> [TASK DIRECTIONS] Starting at the beginning of the records and ending with the line that contains "click(174, 325)", rewrite those lines, requests included, with every coordinate in the answers reduced by 150. Leave the pictures out of your answer.

— begin PROVIDED RECORDS —

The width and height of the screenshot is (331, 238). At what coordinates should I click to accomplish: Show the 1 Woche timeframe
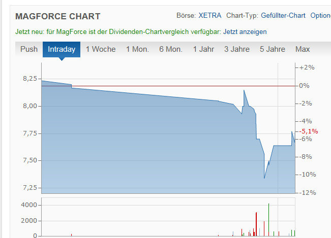[101, 49]
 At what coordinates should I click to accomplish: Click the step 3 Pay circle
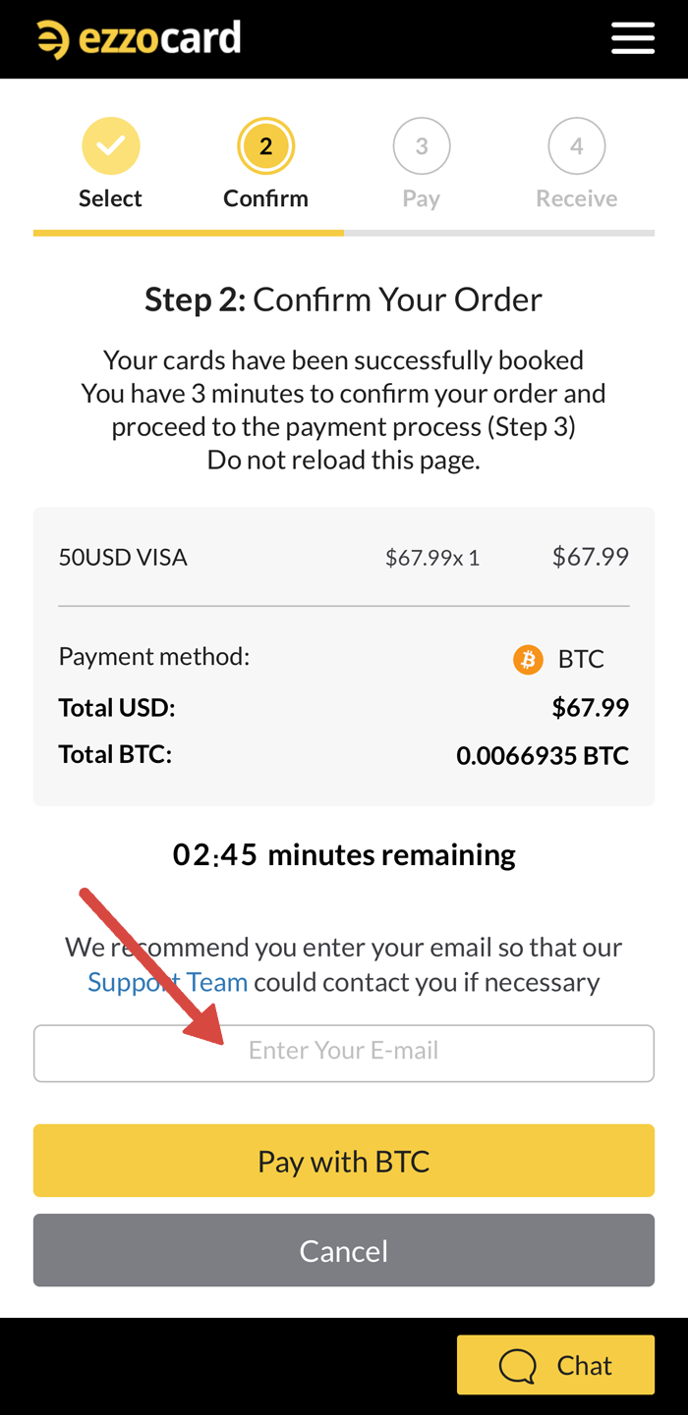421,146
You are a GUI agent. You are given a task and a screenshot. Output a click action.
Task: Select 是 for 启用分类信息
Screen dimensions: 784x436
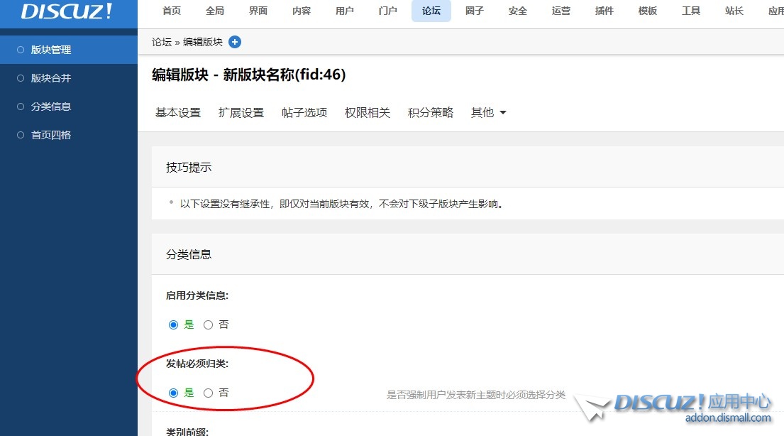click(174, 325)
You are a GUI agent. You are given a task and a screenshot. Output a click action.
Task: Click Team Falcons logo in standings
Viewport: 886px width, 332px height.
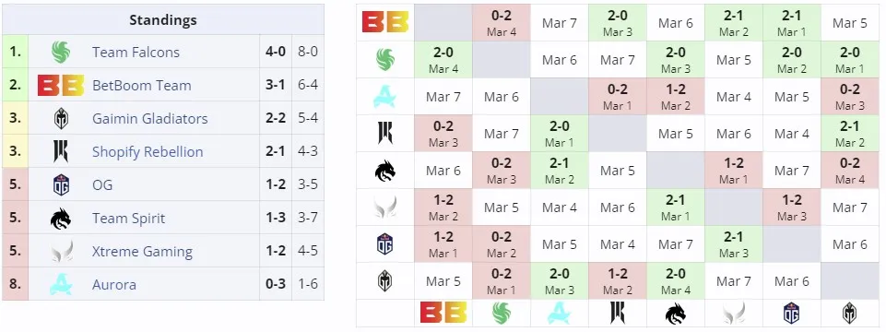pyautogui.click(x=61, y=52)
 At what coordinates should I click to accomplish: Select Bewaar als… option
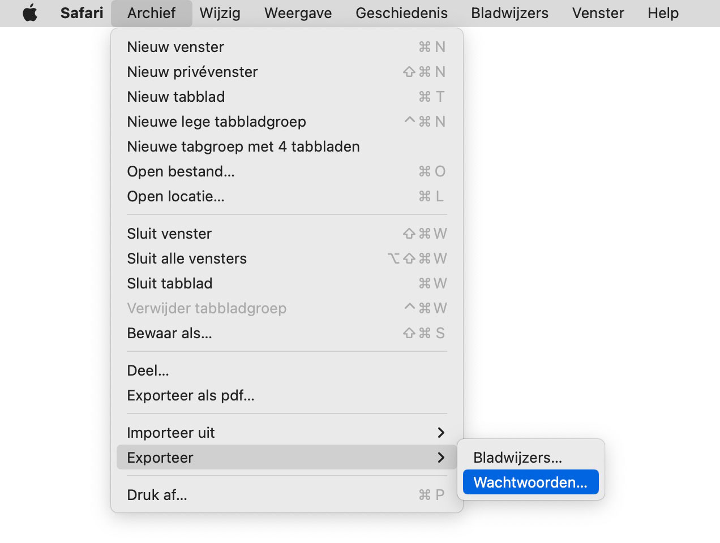click(286, 333)
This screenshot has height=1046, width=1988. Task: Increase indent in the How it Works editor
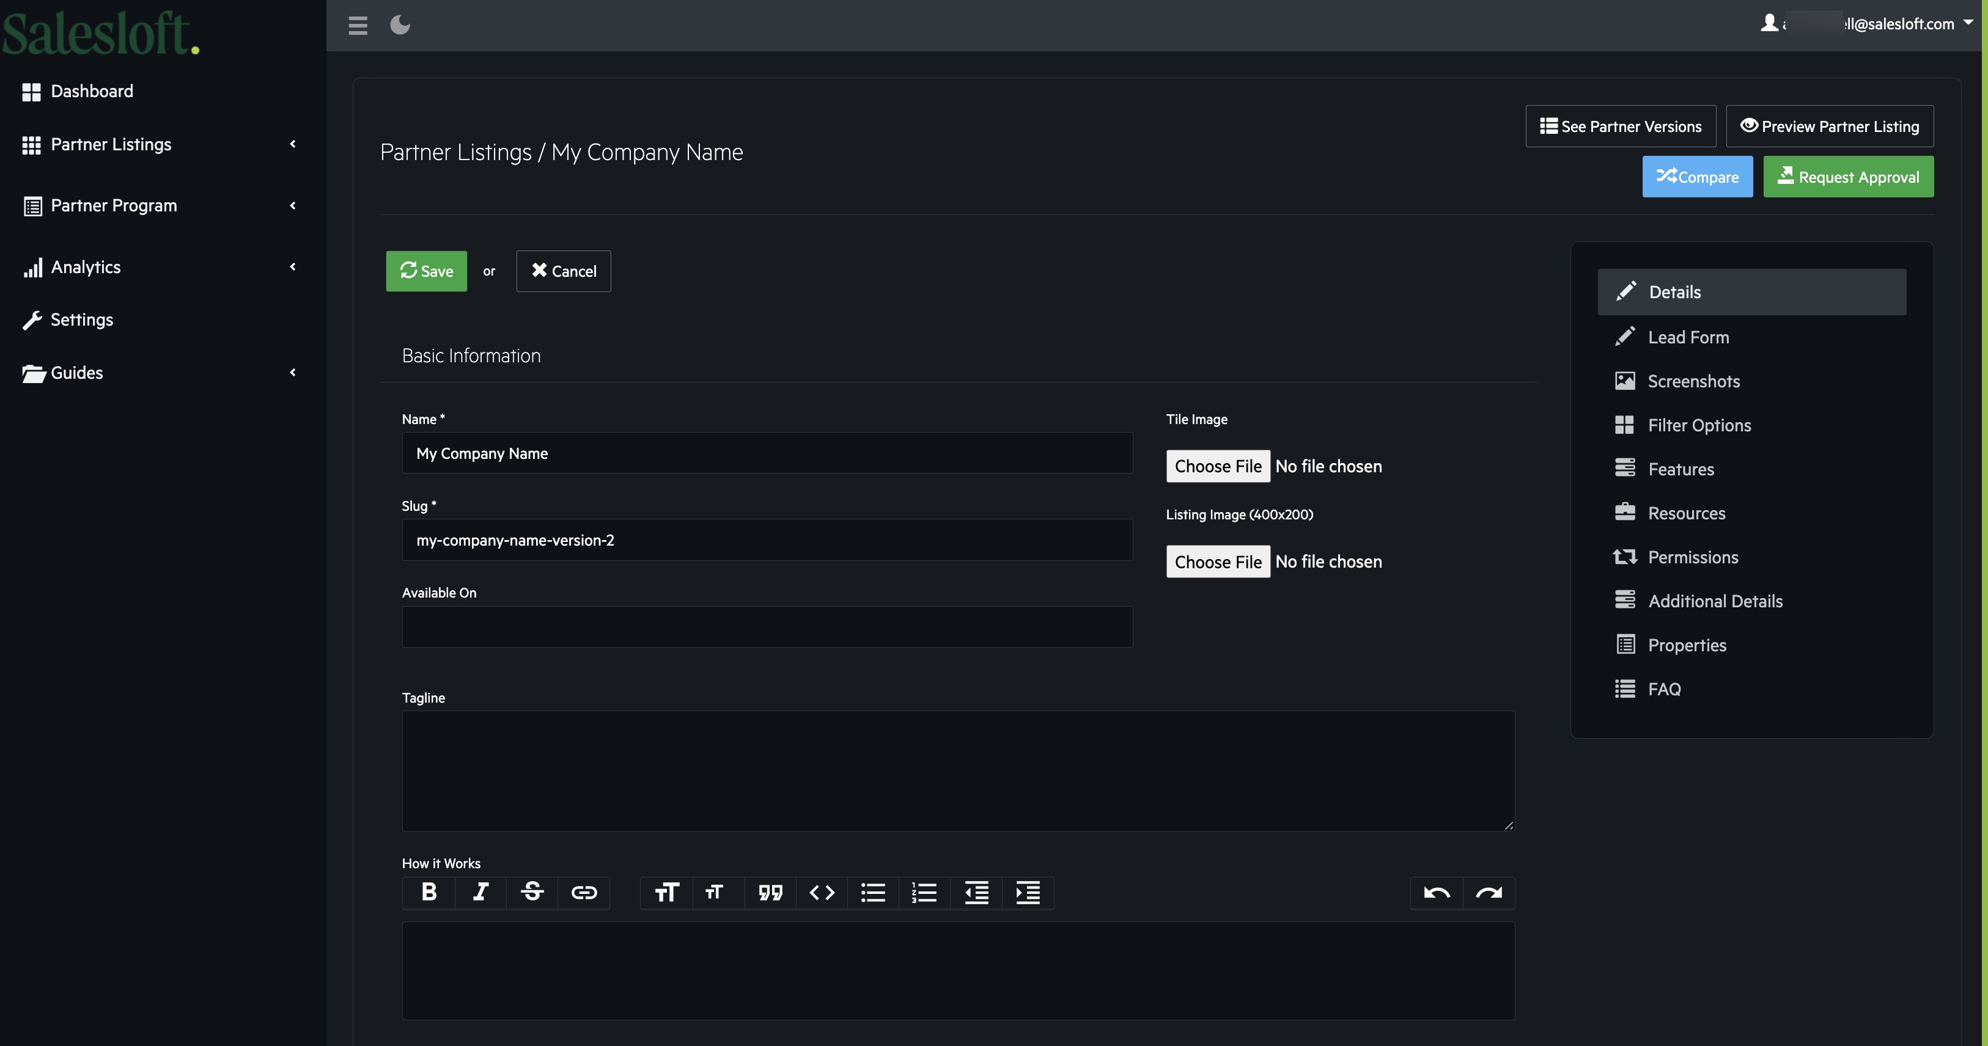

— end PROVIDED RECORDS —

> [EXERCISE OUTPUT]
The width and height of the screenshot is (331, 238). At what coordinates should I click to accomplish: Show the 1 Woche timeframe
[-49, -101]
 At what coordinates should I click to accomplish: Click the step 3 Pay circle
271,-4
You are a GUI agent. You are given a task and a screenshot. Output a click action.
Task: Select 是 for 启用分类信息
Screen dimensions: 784x436
click(24, 175)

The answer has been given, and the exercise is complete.